Exercise aim: Copy out the entries exactly, from the first line to the last.
= Beginning of Section =
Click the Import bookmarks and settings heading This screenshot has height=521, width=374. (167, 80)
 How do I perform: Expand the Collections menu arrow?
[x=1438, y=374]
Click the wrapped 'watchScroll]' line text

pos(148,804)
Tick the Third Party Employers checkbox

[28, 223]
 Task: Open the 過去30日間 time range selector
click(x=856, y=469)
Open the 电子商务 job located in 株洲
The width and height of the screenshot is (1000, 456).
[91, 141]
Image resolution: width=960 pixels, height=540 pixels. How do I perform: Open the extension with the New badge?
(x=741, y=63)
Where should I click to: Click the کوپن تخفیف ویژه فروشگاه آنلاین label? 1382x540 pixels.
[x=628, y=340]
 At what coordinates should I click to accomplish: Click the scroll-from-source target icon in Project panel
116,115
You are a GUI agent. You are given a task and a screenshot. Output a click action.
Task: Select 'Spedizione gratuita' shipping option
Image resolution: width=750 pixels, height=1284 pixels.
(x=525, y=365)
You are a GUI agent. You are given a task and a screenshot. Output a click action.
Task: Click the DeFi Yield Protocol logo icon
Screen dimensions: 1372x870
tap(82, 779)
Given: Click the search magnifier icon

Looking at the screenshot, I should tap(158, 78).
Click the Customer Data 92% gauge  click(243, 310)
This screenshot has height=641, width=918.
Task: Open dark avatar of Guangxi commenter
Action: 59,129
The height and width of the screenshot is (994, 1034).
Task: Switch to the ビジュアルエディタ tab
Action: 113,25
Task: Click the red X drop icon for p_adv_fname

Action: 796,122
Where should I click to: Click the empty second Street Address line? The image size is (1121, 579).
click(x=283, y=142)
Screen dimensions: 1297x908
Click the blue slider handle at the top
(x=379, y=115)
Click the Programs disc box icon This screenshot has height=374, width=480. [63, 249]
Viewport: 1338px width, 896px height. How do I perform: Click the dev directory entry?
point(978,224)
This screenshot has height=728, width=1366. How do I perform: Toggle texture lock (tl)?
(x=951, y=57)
= End of Section =
Output below:
Click the Import bookmarks and settings heading This screenshot has height=521, width=374. (167, 80)
 How do I perform: Expand the Collections menu arrow?
[x=1438, y=374]
Click the wrapped 'watchScroll]' line text

pos(148,804)
Tick the Third Party Employers checkbox

[28, 223]
 Task: Open the 過去30日間 time range selector
click(x=856, y=469)
Open the 电子商务 job located in 株洲
The width and height of the screenshot is (1000, 456).
[91, 141]
Image resolution: width=960 pixels, height=540 pixels. How do I perform: Open the extension with the New badge?
(x=741, y=63)
Where should I click to: Click the کوپن تخفیف ویژه فروشگاه آنلاین label? 1382x540 pixels.
[x=628, y=340]
 At what coordinates should I click to accomplish: Click the scroll-from-source target icon in Project panel
116,115
You are a GUI agent. You are given a task and a screenshot. Output a click action.
Task: Select 'Spedizione gratuita' shipping option
Image resolution: width=750 pixels, height=1284 pixels.
(x=525, y=365)
You are a GUI agent. You are given a task and a screenshot. Output a click action.
Task: Click the DeFi Yield Protocol logo icon
Screen dimensions: 1372x870
tap(82, 779)
Given: Click the search magnifier icon

Looking at the screenshot, I should tap(158, 78).
Click the Customer Data 92% gauge  click(243, 310)
This screenshot has height=641, width=918.
Task: Open dark avatar of Guangxi commenter
Action: 59,129
The height and width of the screenshot is (994, 1034).
Task: Switch to the ビジュアルエディタ tab
Action: 113,25
Task: Click the red X drop icon for p_adv_fname

Action: 796,122
Where should I click to: Click the empty second Street Address line? The image size is (1121, 579).
click(x=283, y=142)
Screen dimensions: 1297x908
Click the blue slider handle at the top
(x=379, y=115)
Click the Programs disc box icon This screenshot has height=374, width=480. [63, 249]
Viewport: 1338px width, 896px height. How do I perform: Click the dev directory entry?
point(978,224)
This screenshot has height=728, width=1366. How do I perform: Toggle texture lock (tl)?
(x=951, y=57)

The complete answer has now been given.